Reproduce all entries word for word.

»»

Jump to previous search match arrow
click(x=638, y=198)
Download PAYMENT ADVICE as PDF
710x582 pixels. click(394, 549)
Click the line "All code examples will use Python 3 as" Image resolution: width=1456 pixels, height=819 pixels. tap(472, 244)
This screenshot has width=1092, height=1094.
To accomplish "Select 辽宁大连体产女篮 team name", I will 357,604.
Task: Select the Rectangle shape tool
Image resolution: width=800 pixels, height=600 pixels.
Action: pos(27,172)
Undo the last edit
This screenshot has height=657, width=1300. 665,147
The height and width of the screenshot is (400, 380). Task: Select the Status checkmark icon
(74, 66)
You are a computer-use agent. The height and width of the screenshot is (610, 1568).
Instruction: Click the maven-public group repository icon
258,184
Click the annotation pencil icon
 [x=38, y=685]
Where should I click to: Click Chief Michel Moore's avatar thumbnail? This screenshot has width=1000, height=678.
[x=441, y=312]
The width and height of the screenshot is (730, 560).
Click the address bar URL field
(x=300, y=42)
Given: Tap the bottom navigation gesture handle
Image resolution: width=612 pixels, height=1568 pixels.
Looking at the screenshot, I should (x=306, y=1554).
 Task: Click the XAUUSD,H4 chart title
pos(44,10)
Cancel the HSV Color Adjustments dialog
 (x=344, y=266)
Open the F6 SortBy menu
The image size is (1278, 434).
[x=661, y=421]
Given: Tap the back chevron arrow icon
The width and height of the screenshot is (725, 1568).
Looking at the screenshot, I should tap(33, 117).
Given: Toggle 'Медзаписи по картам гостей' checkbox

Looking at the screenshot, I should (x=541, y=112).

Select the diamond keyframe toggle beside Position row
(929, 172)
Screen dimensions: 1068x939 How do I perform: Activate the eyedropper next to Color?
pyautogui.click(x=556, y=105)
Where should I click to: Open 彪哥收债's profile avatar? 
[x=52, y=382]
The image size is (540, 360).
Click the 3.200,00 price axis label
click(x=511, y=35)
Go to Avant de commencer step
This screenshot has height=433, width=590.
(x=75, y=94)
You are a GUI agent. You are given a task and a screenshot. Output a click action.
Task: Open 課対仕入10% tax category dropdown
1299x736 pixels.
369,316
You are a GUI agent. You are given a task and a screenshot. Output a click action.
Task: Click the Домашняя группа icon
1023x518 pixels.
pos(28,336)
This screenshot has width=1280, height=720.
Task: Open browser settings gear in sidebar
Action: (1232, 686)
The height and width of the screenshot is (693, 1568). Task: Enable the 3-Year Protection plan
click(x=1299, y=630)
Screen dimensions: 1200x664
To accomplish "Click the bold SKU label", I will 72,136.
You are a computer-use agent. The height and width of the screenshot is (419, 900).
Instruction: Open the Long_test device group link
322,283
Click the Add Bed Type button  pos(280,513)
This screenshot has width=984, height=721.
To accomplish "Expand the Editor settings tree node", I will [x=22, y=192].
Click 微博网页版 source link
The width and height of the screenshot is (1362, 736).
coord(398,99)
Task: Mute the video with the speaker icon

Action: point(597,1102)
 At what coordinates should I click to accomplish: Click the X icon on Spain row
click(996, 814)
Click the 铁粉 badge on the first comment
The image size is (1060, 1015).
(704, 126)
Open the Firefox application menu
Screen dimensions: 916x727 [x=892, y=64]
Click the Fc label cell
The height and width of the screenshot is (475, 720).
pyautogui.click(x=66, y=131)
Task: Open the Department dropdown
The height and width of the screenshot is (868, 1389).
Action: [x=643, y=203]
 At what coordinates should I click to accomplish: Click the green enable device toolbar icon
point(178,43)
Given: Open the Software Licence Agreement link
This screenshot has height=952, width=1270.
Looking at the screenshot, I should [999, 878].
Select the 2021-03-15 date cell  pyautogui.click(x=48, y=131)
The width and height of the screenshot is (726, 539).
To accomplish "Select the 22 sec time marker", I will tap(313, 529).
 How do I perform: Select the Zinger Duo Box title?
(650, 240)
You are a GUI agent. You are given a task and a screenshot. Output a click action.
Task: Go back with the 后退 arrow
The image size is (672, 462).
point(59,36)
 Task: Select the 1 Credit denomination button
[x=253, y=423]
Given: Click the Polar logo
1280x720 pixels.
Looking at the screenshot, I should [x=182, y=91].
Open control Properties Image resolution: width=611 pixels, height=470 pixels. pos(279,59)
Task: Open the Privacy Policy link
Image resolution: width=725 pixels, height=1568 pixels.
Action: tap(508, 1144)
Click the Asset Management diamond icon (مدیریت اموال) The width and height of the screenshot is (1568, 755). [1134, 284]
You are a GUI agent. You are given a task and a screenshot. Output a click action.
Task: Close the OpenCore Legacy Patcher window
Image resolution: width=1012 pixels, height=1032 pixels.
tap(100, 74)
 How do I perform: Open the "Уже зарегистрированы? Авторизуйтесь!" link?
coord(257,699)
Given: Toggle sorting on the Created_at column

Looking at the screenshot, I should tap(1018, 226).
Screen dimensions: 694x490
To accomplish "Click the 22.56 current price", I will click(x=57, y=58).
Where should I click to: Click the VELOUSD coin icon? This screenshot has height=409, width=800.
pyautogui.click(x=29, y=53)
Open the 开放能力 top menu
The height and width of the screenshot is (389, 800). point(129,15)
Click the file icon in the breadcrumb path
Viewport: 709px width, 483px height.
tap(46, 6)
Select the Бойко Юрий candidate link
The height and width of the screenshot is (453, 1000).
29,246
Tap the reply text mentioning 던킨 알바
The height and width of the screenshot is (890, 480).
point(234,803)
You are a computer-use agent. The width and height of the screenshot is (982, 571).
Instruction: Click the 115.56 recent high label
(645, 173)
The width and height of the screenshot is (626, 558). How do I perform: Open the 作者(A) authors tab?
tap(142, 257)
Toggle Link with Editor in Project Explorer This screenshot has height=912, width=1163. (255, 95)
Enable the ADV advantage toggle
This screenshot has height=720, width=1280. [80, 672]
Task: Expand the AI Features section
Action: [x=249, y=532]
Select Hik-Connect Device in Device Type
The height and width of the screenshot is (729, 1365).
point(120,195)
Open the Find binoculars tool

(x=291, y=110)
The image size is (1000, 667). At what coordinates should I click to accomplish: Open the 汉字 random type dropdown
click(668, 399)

««

● **PROBLEM SOLUTION**:
Jump to previous search match arrow
click(x=638, y=198)
Download PAYMENT ADVICE as PDF
710x582 pixels. click(394, 549)
Click the line "All code examples will use Python 3 as" Image resolution: width=1456 pixels, height=819 pixels. tap(472, 244)
This screenshot has width=1092, height=1094.
To accomplish "Select 辽宁大连体产女篮 team name", I will 357,604.
Task: Select the Rectangle shape tool
Image resolution: width=800 pixels, height=600 pixels.
Action: pos(27,172)
Undo the last edit
This screenshot has height=657, width=1300. 665,147
The height and width of the screenshot is (400, 380). Task: Select the Status checkmark icon
(74, 66)
You are a computer-use agent. The height and width of the screenshot is (610, 1568).
Instruction: Click the maven-public group repository icon
258,184
Click the annotation pencil icon
 [x=38, y=685]
Where should I click to: Click Chief Michel Moore's avatar thumbnail? This screenshot has width=1000, height=678.
[x=441, y=312]
The width and height of the screenshot is (730, 560).
Click the address bar URL field
(x=300, y=42)
Given: Tap the bottom navigation gesture handle
Image resolution: width=612 pixels, height=1568 pixels.
Looking at the screenshot, I should (x=306, y=1554).
 Task: Click the XAUUSD,H4 chart title
pos(44,10)
Cancel the HSV Color Adjustments dialog
 (x=344, y=266)
Open the F6 SortBy menu
The image size is (1278, 434).
[x=661, y=421]
Given: Tap the back chevron arrow icon
The width and height of the screenshot is (725, 1568).
Looking at the screenshot, I should tap(33, 117).
Given: Toggle 'Медзаписи по картам гостей' checkbox

Looking at the screenshot, I should (x=541, y=112).

Select the diamond keyframe toggle beside Position row
(929, 172)
Screen dimensions: 1068x939 How do I perform: Activate the eyedropper next to Color?
pyautogui.click(x=556, y=105)
Where should I click to: Open 彪哥收债's profile avatar? 
[x=52, y=382]
The image size is (540, 360).
Click the 3.200,00 price axis label
click(x=511, y=35)
Go to Avant de commencer step
This screenshot has height=433, width=590.
(x=75, y=94)
You are a GUI agent. You are given a task and a screenshot. Output a click action.
Task: Open 課対仕入10% tax category dropdown
1299x736 pixels.
369,316
You are a GUI agent. You are given a task and a screenshot. Output a click action.
Task: Click the Домашняя группа icon
1023x518 pixels.
pos(28,336)
This screenshot has width=1280, height=720.
Task: Open browser settings gear in sidebar
Action: (1232, 686)
The height and width of the screenshot is (693, 1568). Task: Enable the 3-Year Protection plan
click(x=1299, y=630)
Screen dimensions: 1200x664
To accomplish "Click the bold SKU label", I will 72,136.
You are a computer-use agent. The height and width of the screenshot is (419, 900).
Instruction: Open the Long_test device group link
322,283
Click the Add Bed Type button  pos(280,513)
This screenshot has width=984, height=721.
To accomplish "Expand the Editor settings tree node", I will [x=22, y=192].
Click 微博网页版 source link
The width and height of the screenshot is (1362, 736).
coord(398,99)
Task: Mute the video with the speaker icon

Action: point(597,1102)
 At what coordinates should I click to accomplish: Click the X icon on Spain row
click(996, 814)
Click the 铁粉 badge on the first comment
The image size is (1060, 1015).
(704, 126)
Open the Firefox application menu
Screen dimensions: 916x727 [x=892, y=64]
Click the Fc label cell
The height and width of the screenshot is (475, 720).
pyautogui.click(x=66, y=131)
Task: Open the Department dropdown
The height and width of the screenshot is (868, 1389).
Action: [x=643, y=203]
 At what coordinates should I click to accomplish: Click the green enable device toolbar icon
point(178,43)
Given: Open the Software Licence Agreement link
This screenshot has height=952, width=1270.
Looking at the screenshot, I should [999, 878].
Select the 2021-03-15 date cell  pyautogui.click(x=48, y=131)
The width and height of the screenshot is (726, 539).
To accomplish "Select the 22 sec time marker", I will tap(313, 529).
 How do I perform: Select the Zinger Duo Box title?
(650, 240)
You are a GUI agent. You are given a task and a screenshot. Output a click action.
Task: Go back with the 后退 arrow
The image size is (672, 462).
point(59,36)
 Task: Select the 1 Credit denomination button
[x=253, y=423]
Given: Click the Polar logo
1280x720 pixels.
Looking at the screenshot, I should [x=182, y=91].
Open control Properties Image resolution: width=611 pixels, height=470 pixels. pos(279,59)
Task: Open the Privacy Policy link
Image resolution: width=725 pixels, height=1568 pixels.
Action: tap(508, 1144)
Click the Asset Management diamond icon (مدیریت اموال) The width and height of the screenshot is (1568, 755). [1134, 284]
You are a GUI agent. You are given a task and a screenshot. Output a click action.
Task: Close the OpenCore Legacy Patcher window
Image resolution: width=1012 pixels, height=1032 pixels.
tap(100, 74)
 How do I perform: Open the "Уже зарегистрированы? Авторизуйтесь!" link?
coord(257,699)
Given: Toggle sorting on the Created_at column

Looking at the screenshot, I should tap(1018, 226).
Screen dimensions: 694x490
To accomplish "Click the 22.56 current price", I will click(x=57, y=58).
Where should I click to: Click the VELOUSD coin icon? This screenshot has height=409, width=800.
pyautogui.click(x=29, y=53)
Open the 开放能力 top menu
The height and width of the screenshot is (389, 800). point(129,15)
Click the file icon in the breadcrumb path
Viewport: 709px width, 483px height.
tap(46, 6)
Select the Бойко Юрий candidate link
The height and width of the screenshot is (453, 1000).
29,246
Tap the reply text mentioning 던킨 알바
The height and width of the screenshot is (890, 480).
point(234,803)
You are a computer-use agent. The width and height of the screenshot is (982, 571).
Instruction: Click the 115.56 recent high label
(645, 173)
The width and height of the screenshot is (626, 558). How do I perform: Open the 作者(A) authors tab?
tap(142, 257)
Toggle Link with Editor in Project Explorer This screenshot has height=912, width=1163. (255, 95)
Enable the ADV advantage toggle
This screenshot has height=720, width=1280. [80, 672]
Task: Expand the AI Features section
Action: [x=249, y=532]
Select Hik-Connect Device in Device Type
The height and width of the screenshot is (729, 1365).
point(120,195)
Open the Find binoculars tool

(x=291, y=110)
The image size is (1000, 667). At what coordinates should I click to accomplish: Open the 汉字 random type dropdown
click(668, 399)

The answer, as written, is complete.